### Excerpt

Furthermore, we analyzed the surgical workload of urological surgeons in Afghanistan by dividing interventions into BRIs and non-BRIs. During recent decades, due to the improvement of Kevlar body armor, the mortality of combat-related injuries has decreased, but the occurrence of genitourinary injuries has increased mainly due to changes in the practice of modern warfare and the lack of sufficient protection. Janak et al. reported that in 12 years (October 2001 – August 2013) of war in Afghanistan and Iraq, there were an unprecedented number (n = 1367) of U.S. American service members with GUIs, confirming the recent increase in GUIs [3]. After battle-related genitourinary injuries, sexual dysfunction, urinary retention/incontinence, urinary tract infections and posttraumatic stress disorder are common complications [15, 16]. To decrease complications, recommendations on the best clinical treatment are needed. While non-BRIs resemble interventions performed domestically, BRIs require additional experience in abdominal/retroperitoneal surgical skills that can be trained in large tumor and basic reconstructive surgeries because of the significant extent of tissue damage typically associated with BRIs [17,18,19,20]. Prevention, management and long-term aftercare of genitourinary injuries remain a challenging topic for urological surgeons, and training prior to deployment should intend to optimally prepare them for expected challenges [21]. Training of German urological surgeons in the military is based on civilian residency, and despite special training in emergency medicine, there are no additional contents in reconstructive surgery thus far. In the case of a mass casualty, urologists are part of the emergency surgical team; therefore, they also need to be trained and well prepared.

A limitation of this study methodology that influenced the consistency of the data is that one year of collected data is missing. Nevertheless, the data are homogenous, and there is no evidence that the missing data influence the interpretation of the findings from our research.

In summary, the outpatient care of deployed urological surgeons coincides with domestic outpatient care. In contrast, concerning the care of BRIs, the spectrum of surgical procedures differs from the common workload in Germany, and eventually, further surgical training of urologists in preparation for deployment is recommended.

Conclusion

Deployed urological surgeons are challenged by a broad spectrum of genitourinary injuries and require additional skills in reconstructive urological surgery compared to those required for daily practice in Germany. Specific surgical training of urological surgeons is warranted to address these issues prior to deployment.

######
### Data listing

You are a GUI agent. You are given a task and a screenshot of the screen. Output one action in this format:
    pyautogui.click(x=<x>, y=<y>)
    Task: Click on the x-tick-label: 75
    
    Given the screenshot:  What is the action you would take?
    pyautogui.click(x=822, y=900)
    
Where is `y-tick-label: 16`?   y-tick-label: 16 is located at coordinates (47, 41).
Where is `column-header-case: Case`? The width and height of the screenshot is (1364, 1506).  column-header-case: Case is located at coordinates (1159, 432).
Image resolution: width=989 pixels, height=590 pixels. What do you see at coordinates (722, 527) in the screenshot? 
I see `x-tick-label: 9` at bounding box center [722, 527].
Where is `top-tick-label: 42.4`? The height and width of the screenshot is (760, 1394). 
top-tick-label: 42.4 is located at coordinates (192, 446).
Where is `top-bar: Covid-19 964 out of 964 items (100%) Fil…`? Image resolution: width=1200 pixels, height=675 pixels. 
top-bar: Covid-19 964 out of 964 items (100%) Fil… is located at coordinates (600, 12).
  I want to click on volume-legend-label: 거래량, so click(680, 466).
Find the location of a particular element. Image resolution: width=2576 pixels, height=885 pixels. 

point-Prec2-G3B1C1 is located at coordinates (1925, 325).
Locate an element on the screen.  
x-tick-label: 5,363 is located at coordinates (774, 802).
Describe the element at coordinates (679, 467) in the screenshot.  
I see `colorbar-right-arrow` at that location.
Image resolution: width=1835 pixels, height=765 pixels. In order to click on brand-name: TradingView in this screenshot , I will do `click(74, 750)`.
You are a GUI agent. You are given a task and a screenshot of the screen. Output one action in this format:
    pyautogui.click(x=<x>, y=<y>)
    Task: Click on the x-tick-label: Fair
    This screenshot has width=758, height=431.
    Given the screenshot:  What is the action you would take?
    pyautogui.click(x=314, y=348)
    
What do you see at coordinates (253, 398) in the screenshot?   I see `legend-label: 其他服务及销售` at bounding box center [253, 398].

######

## Work required
In the excerpt on deployed urological surgeons, how many U.S. service members with genitourinary injuries did Janak et al. report for the wars in Afghanistan and Iraq?

## Output of the exercise
1,367 service members, over 12 years (October 2001 – August 2013).